An efficient transport system is vital for Vietnam’s development, both in boosting urban area prosperity and reducing rural inequalities. Transport is high on the Government’s priority list because it is critical to the two biggest economic sectors; Services and Tourism, and Manufacturing.
The current Transport master plan for Ho Chi Minh City has a total of 469 projects totaling US$ 121 billion. The Hanoi Transport master plan 2016 -2030 requires capital investment of US$ 55.4 billion.
Investment in the Mekong delta transport infrastructure will see investment of US$ 4.1 billion in the next 3 years alone. Indochine Engineering report that according to Global Infrastructure Outlook, Vietnam will require US$ 605 billion across all infrastructure projects between now and 2040, with an expected gap of over US$ 100 billion. With limited foreign exchange reserves (currently reported at their highest ever level of US$ 45 billion) and relatively small capital account surpluses, Vietnam has been highly dependent on Multilateral and Bi-lateral donor finance and soft loans for much of its infrastructure development.

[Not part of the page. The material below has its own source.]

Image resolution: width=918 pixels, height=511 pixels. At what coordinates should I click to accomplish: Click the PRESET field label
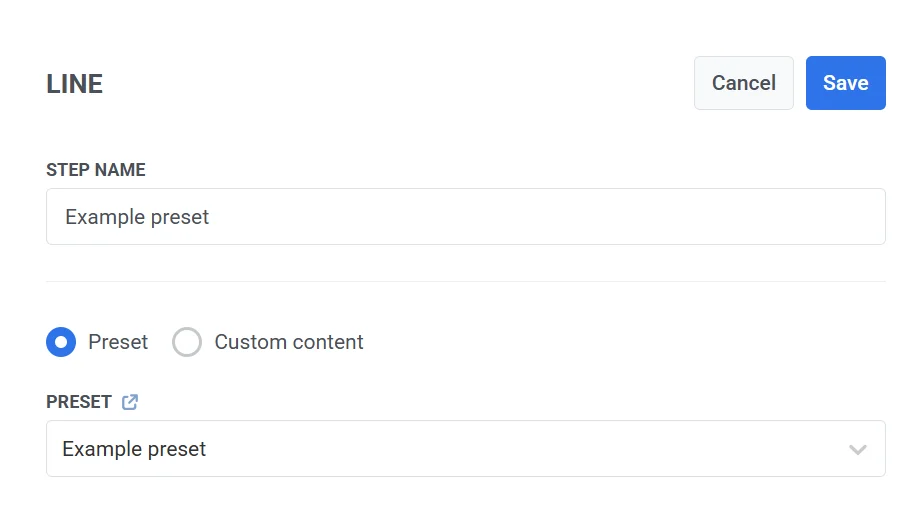[79, 402]
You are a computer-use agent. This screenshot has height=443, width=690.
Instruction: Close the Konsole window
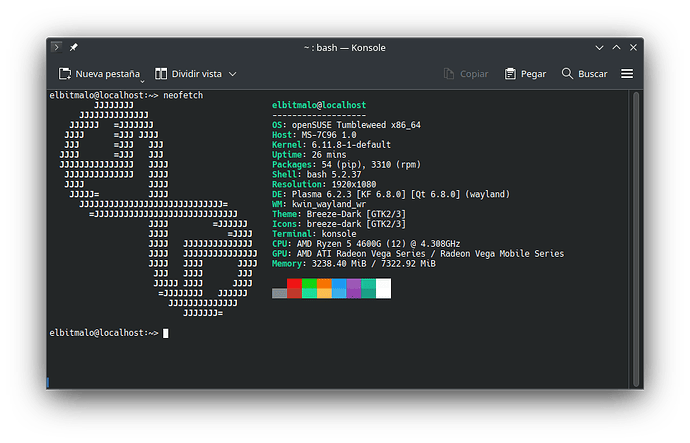[633, 47]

In 2016, roads represented 94% of transport usage and with the growth in urbanization at over 3% per annum traffic congestion is a huge issue. Ho Chi Minh City is estimated to have over 8 million motor scooters and 1 million cars. It is estimated that 8,000 new bikes and 750 new cars travel the roads every day.

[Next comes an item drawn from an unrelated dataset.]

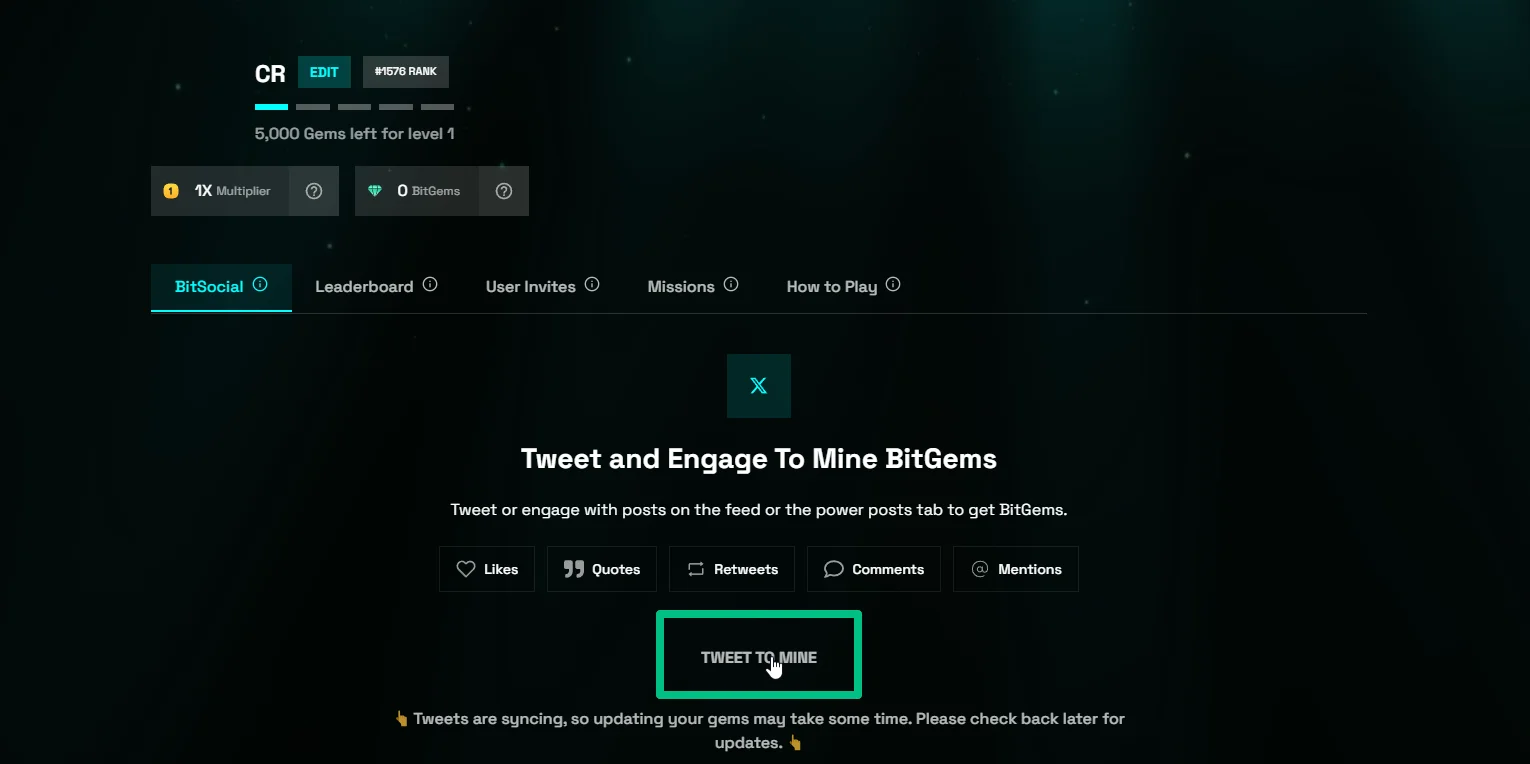This screenshot has height=764, width=1530.
Task: Click the green BitGems diamond icon
Action: tap(375, 191)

Further major investment is required for roadways due to the rapid rate of urbanization and the rapidly growing middle class population, leading to increases in vehicle ownership.
Investment is also required into public transport. Public transport meets less than 10% of transport needs in Hanoi and Ho Chi Minh City. Air transport is growing rapidly, as is the number of inbound and domestic visitors (2016 10 million and 67 million respectively) an increase of 28% and 25% respectively. There are 135 airstrips in Vietnam, with few of these capable to accommodate wide bodied aircraft, and many are still controlled by the military but are slowly opening to commercial traffic.
Vietnam boasts 3,400 kilometers of coastline and 80 seaports plus 41,000 km of inland waterways of which only 8,000 are used commercially. Increased investment is required in seaports, riverports and waterways.
The Vietnamese rail network is under-developed with only 8 lines and 2,500 km of rail track. Most of the track is single track and speeds are very slow taking a minimum of 24 hours to travel from Ho Chi Minh City to Hanoi. A high speed north south line has long been discussed but the huge investment has been a hindrance in getting Government approval.
While there are, and will continue to be numerous investment and related work opportunities the low level of Government finance will slow investment. This has led to a dependence on BOT and BT projects to incentivize infrastructure investment with exchanges of land for investments. Many of these projects have not been tendered or not been tendered transparently, according to the Government Inspectorate and these projects have now been suspended.
State control and subsidized pricing also acts as a deterrent to commercial investment but as the needs grow, more flexibility in policies is starting to materialize.